Fugindo das tradicionais catwalks (o que já era esperado que não se repetisse), o evento digital apostou em memórias, ambientes internos e espaços de trabalho dos próprios criadores. Logo na primeira transmissão, o poeta e musico James Massiah declamou uma poesia abordando o lifestyle quarentena e contextualizando o modo como a alta moda pode atuar como terapia no contexto atual. Nos versos, descreve uma festa de duas pessoas, vestindo seus melhores trajes: “Eu em meu Clio Corset e você em um Bianca Saunders”.
Algumas transmissões foram coletivas, como a do Vídeo Mountain Street, o qual sinalizou uma das estratégias mais eficientes para a moda atual: a união. Nele, Rocksanda, Rouland Mouret e Erdem criaram uma apologia indireta ao retorno do consumo físico com valorização da moda local.
Quanto às tendências, o pijama, o caimento do hobbie e a terapia emocional do paisagismo foram mencionadas como inspirações direcionais nas coleções.
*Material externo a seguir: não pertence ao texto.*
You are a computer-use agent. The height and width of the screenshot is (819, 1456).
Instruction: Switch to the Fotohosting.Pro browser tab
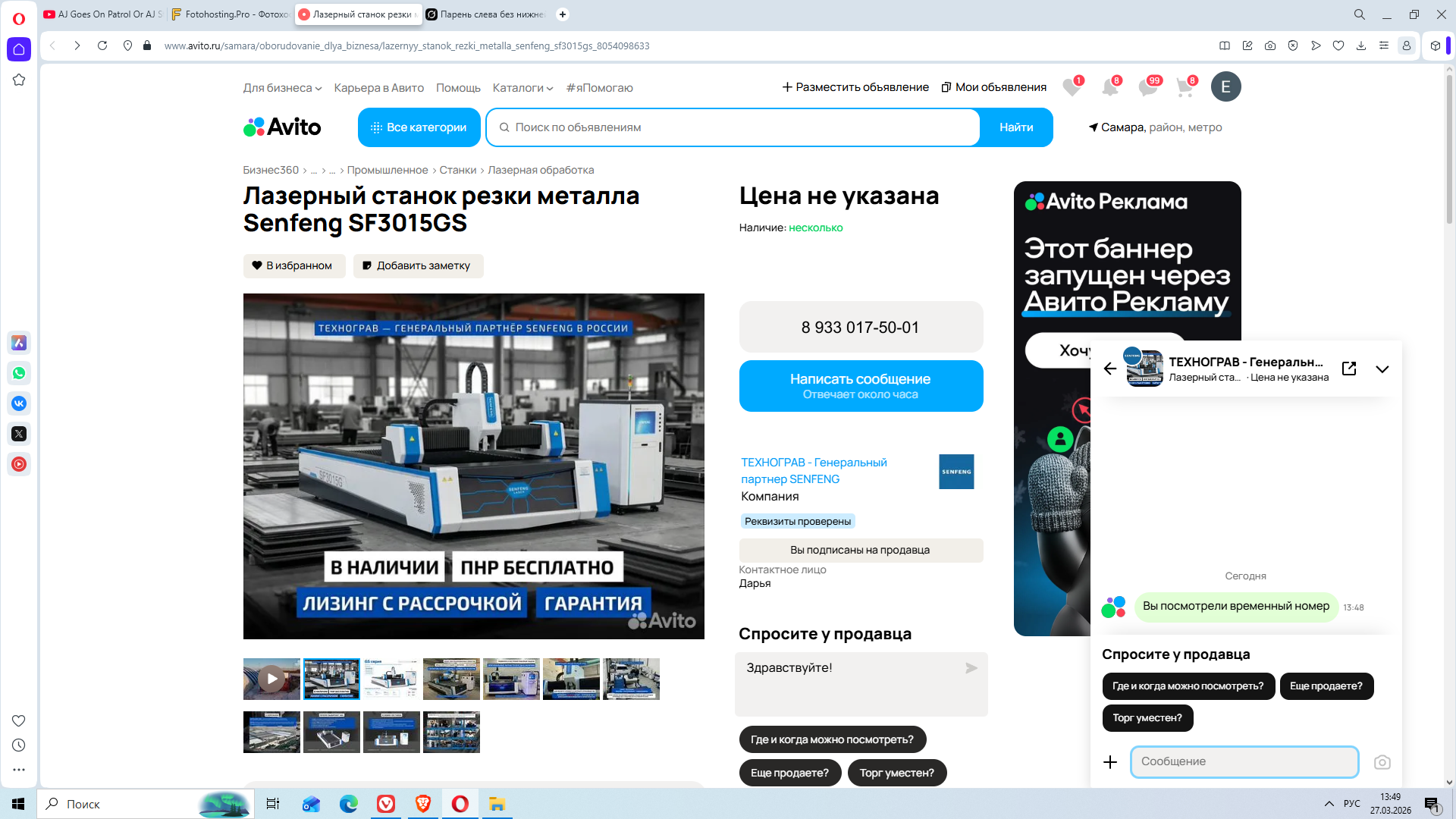[231, 14]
Confira abaixo o resumo de algumas transmissões:
Erdem: Se inspirou no ballet, na musica clássica e nas orquídeas para ofertar vestidos vaporosos, elegantes e confortáveis. Propondo uma leitura serena e romântica do lifestyle da quarentena, a grife ofertou principalmente saias longas, blusas com golas renascentistas e peças estampadas em flor.
Rouland Mouret: Propões camisas com caimento de camisolas, e alfaiataria com fluidez de pijamas e hobbies. As conhecidas listras largas dos pijamas estamparam batas.
Rocksanda: Expôs o processo criativo que deu vida a estampas artesanais das peças que vão estar nas lojas – apostando no visual artístico e único para transmitir valor.
Lou Dalton: Discutiu sua marca com aqueles que trabalharam próximos a ele incluindo o diretor de fotografia Mark Neville.
Marques Almeida: Lançou uma nova marca, a reM’Ade e a apresentou através de um documentário expondo o processo criativo da nova marca, fundamentada na reciclagem. Mantendo seus estilos assimétricos e singulares, trabalhando babados e cortes amplos, o designer apresentou peças feitas de tecidos reaproveitados. Com muitos recortes e misturas de estampas, os padrões dos tecidos denunciaram claramente a procedência recuperada.